High interest rates and home prices have dropped home sales to a 13-year low.
Driving the news: The National Association of Realtors announced Tuesday that existing-home sales decreased 4.1 percent in October from the month before to a seasonally adjusted annual rate of 3.79 million.
- That is the lowest rate the nation has experienced since August 2010.
- Existing-home sales make up most of the housing market.
- Year-over-year home sales dropped 14.6 percent as they draw near to 2010 levels.
The big picture: While the demand to purchase a home has slipped in recent months, inventory remains low as high rates are keeping people in their current homes.
- Inventory dropped 5.7 percent year-over-year, although it did rise 1.8 percent from September.
- Mortgage rates are averaging 7.44 percent compared to 6.61 percent last year.
- The national median existing-home price rose to $391,800 in October, a 3.4 increase from the previous year.

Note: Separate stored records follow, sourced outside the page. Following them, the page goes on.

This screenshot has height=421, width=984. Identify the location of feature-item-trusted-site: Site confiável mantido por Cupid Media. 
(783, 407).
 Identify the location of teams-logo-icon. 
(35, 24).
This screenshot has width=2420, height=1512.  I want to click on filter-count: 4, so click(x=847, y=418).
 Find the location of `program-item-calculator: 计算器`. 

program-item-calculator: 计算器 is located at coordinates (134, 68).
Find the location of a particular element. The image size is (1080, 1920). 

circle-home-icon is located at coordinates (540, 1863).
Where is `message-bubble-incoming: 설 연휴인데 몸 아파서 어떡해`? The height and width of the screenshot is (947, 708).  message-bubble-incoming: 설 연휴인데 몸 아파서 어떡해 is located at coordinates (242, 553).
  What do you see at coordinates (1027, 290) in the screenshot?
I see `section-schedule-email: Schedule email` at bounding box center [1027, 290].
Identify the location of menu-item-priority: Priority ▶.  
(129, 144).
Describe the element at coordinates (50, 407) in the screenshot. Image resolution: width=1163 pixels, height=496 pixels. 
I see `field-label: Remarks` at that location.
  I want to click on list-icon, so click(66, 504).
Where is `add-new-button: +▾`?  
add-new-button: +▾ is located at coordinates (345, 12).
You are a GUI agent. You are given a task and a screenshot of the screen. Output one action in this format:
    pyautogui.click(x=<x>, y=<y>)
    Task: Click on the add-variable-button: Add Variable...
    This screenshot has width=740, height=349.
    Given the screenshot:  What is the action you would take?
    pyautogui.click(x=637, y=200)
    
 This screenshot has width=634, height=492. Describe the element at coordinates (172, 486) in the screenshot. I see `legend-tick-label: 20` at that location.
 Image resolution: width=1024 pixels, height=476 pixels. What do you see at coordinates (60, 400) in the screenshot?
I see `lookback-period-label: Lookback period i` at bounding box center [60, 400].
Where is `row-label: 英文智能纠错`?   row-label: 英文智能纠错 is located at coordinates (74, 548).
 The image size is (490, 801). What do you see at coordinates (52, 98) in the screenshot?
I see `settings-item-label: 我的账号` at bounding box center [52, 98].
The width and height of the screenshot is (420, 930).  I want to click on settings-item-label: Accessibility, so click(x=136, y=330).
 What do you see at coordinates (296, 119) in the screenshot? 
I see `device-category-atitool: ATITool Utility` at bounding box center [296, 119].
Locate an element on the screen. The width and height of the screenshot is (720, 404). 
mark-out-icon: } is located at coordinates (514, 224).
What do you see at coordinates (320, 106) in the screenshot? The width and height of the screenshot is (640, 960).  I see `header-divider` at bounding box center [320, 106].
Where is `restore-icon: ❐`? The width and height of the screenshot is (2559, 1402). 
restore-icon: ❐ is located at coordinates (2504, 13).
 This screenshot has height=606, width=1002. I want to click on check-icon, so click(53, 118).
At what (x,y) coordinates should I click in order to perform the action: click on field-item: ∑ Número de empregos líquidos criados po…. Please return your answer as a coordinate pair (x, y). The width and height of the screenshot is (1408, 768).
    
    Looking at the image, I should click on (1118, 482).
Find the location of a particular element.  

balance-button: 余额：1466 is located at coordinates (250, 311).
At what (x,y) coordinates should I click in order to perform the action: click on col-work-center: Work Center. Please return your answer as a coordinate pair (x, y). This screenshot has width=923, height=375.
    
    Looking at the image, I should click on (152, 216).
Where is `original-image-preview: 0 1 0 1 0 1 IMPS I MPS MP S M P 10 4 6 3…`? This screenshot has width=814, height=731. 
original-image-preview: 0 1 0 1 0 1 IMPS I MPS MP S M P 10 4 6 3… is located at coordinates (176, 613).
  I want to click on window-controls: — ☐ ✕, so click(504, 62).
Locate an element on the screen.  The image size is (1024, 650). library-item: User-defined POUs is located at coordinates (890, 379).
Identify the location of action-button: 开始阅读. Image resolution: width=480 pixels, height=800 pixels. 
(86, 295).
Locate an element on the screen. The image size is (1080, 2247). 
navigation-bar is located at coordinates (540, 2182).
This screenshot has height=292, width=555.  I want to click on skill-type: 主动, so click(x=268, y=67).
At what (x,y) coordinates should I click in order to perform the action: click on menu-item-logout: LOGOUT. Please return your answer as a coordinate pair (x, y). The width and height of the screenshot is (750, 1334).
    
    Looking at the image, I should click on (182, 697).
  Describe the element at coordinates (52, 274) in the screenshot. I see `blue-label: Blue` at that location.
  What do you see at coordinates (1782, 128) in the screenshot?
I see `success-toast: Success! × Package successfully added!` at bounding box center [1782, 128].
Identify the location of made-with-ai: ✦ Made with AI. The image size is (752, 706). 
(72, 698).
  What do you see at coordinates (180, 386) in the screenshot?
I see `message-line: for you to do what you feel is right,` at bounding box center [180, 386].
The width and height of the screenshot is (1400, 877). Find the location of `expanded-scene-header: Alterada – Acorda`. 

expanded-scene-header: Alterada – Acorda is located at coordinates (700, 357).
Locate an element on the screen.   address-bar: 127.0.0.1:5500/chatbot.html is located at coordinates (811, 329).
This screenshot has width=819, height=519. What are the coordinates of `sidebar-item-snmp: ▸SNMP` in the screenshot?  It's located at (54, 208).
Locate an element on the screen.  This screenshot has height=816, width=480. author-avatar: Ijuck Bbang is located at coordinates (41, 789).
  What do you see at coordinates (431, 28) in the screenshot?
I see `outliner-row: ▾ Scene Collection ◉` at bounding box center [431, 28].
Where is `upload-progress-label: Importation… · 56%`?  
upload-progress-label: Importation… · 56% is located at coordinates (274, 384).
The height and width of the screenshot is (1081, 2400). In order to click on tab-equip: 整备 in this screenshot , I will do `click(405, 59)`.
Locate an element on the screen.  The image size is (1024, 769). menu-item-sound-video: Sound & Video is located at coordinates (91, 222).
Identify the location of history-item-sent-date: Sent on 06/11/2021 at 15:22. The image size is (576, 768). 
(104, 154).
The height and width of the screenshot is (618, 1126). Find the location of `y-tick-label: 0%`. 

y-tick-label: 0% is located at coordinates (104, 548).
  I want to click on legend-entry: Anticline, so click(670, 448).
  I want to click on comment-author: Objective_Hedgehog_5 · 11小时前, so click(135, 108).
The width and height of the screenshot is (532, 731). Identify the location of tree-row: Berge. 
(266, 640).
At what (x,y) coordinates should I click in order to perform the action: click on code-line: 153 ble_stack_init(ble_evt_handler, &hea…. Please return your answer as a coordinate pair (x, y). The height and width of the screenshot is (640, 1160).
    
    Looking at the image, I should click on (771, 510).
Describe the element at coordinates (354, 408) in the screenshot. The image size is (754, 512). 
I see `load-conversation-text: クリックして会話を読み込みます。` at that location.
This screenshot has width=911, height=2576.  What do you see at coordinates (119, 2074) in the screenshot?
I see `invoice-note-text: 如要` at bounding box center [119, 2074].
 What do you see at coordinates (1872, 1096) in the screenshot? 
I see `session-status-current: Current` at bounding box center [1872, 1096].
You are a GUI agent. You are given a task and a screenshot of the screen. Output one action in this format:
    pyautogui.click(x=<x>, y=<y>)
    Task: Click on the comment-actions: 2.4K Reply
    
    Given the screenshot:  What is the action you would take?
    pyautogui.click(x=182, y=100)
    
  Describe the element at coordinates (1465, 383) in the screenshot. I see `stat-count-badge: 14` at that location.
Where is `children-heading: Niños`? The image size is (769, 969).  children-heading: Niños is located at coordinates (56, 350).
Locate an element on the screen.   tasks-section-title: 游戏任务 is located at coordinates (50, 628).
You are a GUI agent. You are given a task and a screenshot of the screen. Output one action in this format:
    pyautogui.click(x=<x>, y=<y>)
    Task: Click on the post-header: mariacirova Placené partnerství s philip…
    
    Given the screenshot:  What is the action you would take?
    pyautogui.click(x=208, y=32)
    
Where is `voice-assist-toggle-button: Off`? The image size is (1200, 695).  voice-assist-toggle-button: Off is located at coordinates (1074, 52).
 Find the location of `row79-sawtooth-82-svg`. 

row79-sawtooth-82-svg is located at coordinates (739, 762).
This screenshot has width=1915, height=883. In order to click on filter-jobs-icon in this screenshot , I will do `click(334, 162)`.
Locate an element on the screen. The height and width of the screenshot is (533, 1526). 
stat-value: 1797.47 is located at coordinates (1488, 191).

What they’re saying: “Prospective home buyers experienced another difficult month due to the persistent lack of housing inventory and the highest mortgage rates in a generation,” Lawrence Yun, the National Association of Realtors chief economist, said in a press release. “Fortunately, mortgage rates have fallen for the third straight week, stirring up buying interest,” Yun added. “Though limited now, expect housing inventory to improve after this winter and heading into the spring. More inventory will result in more home sales.”